La Cour de cassation précise les limites des dispositifs d’alerte professionnelle

A la suite du scandale Enron, les Etats-Unis ont adopté en 2002 un texte fédéral, dit « loi Sarbanes Oxley », qui a créé de nouvelles règles sur la comptabilité et la transparence financière (par exemple en imposant l’obligation pour les présidents et les directeurs financiers de certifier personnellement les comptes) et mis en place des systèmes de contrôle interne intitulés « systèmes d’alerte professionnelle ». Les employés des sociétés concernées sont ainsi contraints de signaler à leur hiérarchie tout manquement aux règles financières et comptables dont ils seraient les témoins.

Cette obligation pesant également sur les filiales étrangères des sociétés américaines, nombres de sociétés françaises sont concernées. Parce que ces dispositifs constituent des traitements de données à caractère personnel, la CNIL a adopté le 8 décembre 2005 une délibération portant autorisation unique de tels mécanismes. Concrètement, les entreprises qui mettent en place un dispositif d’alerte professionnelle n’ont pas d’obligation de requérir une autorisation spécifique de la CNIL ; il leur suffit de soumettre à la Commission un engagement de conformité aux dispositions de la délibération.
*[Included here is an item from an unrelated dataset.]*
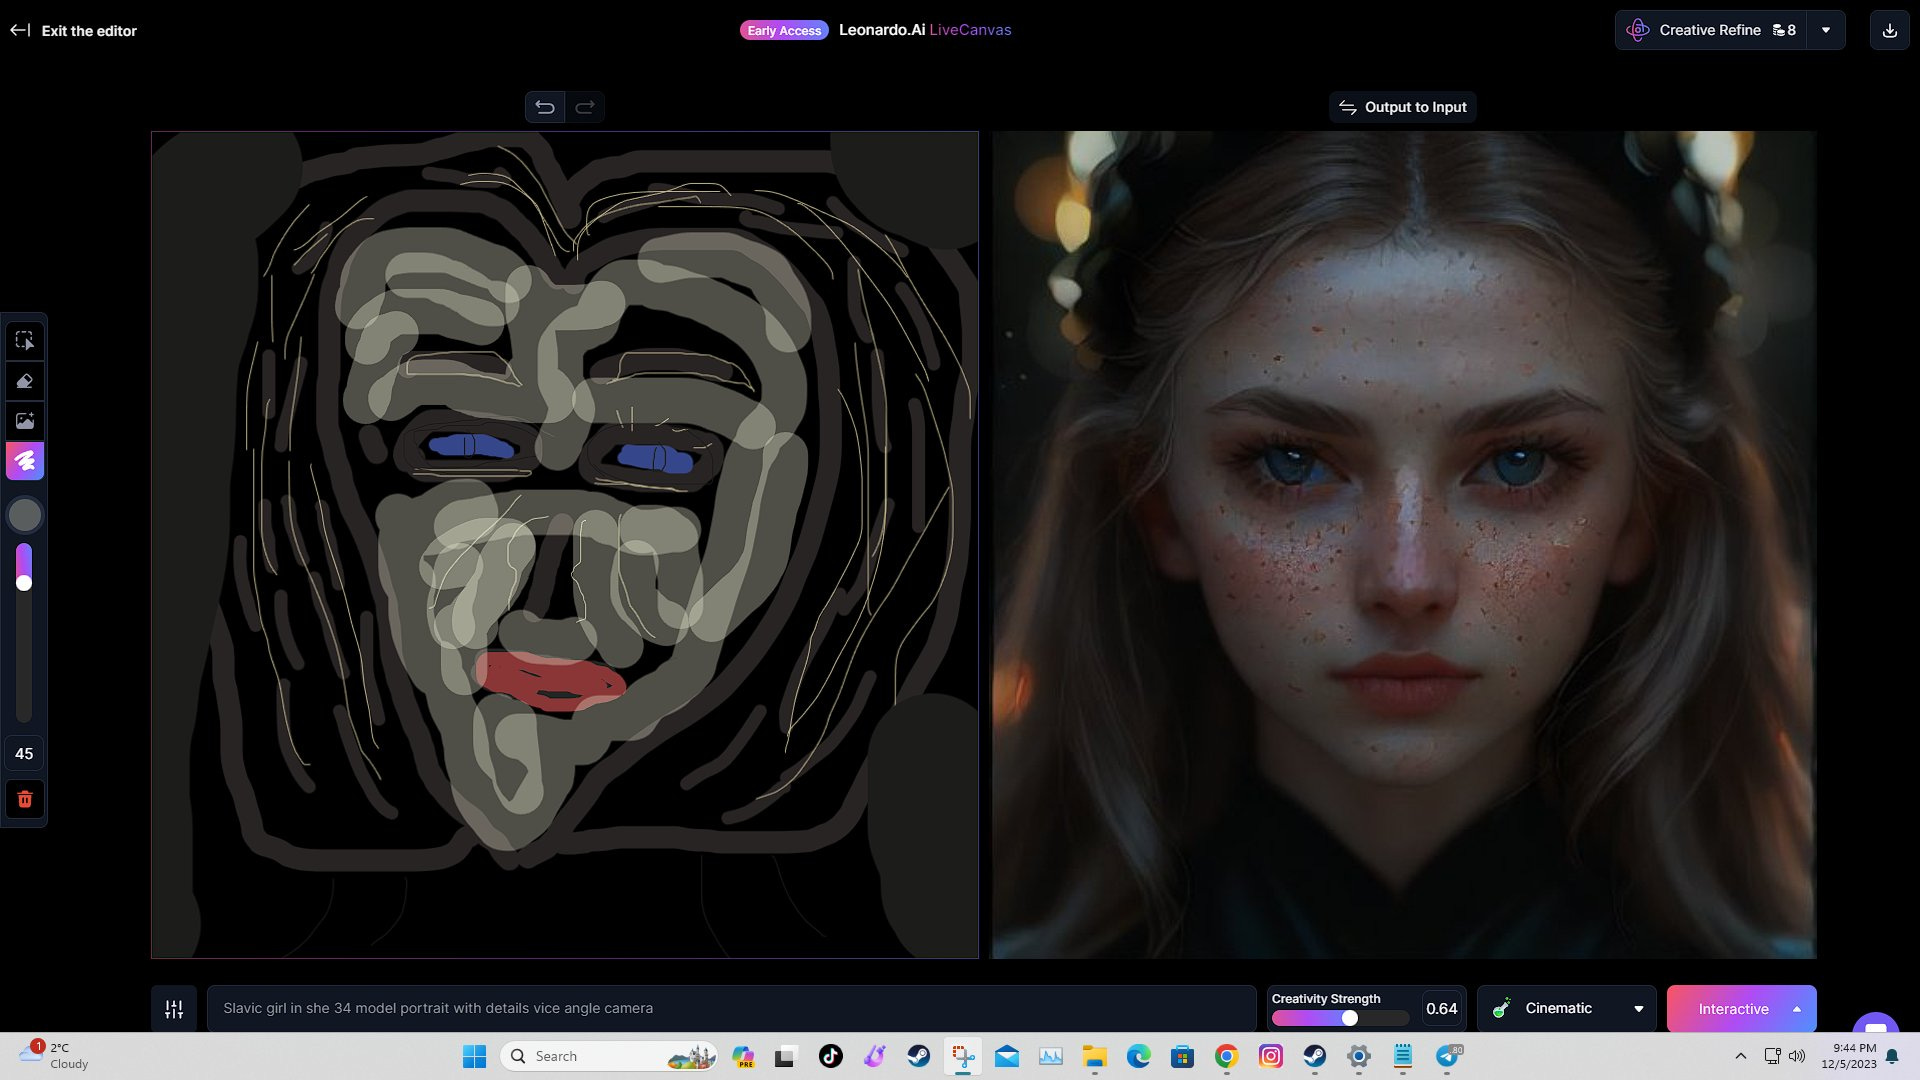Expand the Creative Refine dropdown arrow

pos(1826,30)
La question s’est alors posée de savoir quel était le champ d’application de ces dispositifs. La délibération de la CNIL portant autorisation unique vise en effet, en son article 1er, les « traitements mis en oeuvre par les organismes publics ou privés dans le cadre d’un dispositif d’alerte professionnelle (…) visant à l’établissement de procédures de contrôle interne dans les domaines financier, comptable, bancaire et de lutte contre la corruption ».

Or l’article 3 de la délibération étend les dispositifs au signalement de « faits qui ne se rapportent pas à ces domaines » mais qui mettent en jeu « l’intérêt vital » de l’entité « ou l’intégrité physique ou morale de ses employés ». Cet article 3 est fréquemment analysé comme opérant un élargissement substantiel de la portée des mécanismes alertes professionnelles.

Cependant, par un arrêt du 8 décembre 2009 (08-17.191), la Chambre sociale de la Cour de cassation a refusé d’étendre le champ d’application des dispositifs d’alerte professionnelle, en considérant « qu’un dispositif d’alerte professionnelle faisant l’objet d’un engagement de conformité à l’autorisation unique ne peut avoir une autre finalité que celle définie à son article 1er que les dispositions de l’article 3 n’ont pas pour objet de modifier ».

Ainsi, un dispositif d’alerte professionnelle qui porterait sur des cas de mise en jeu de l’intérêt vital de certaines personnes au sein de l’entreprise devrait faire l’objet d’une demande d’autorisation spécifique auprès de la CNIL.

Au vu de cette décision, les dispositions de l’article 3 de la délibération portant autorisation unique suscitent certaines interrogations, puisqu’il est difficile de faire le lien entre d’éventuels manquements aux obligations comptables, par exemple, et la mise en jeu de l’intérêt vital d’employés… C’est pourquoi la CNIL vient d’annoncer qu’elle allait modifier son autorisation unique à la lumière de cette décision.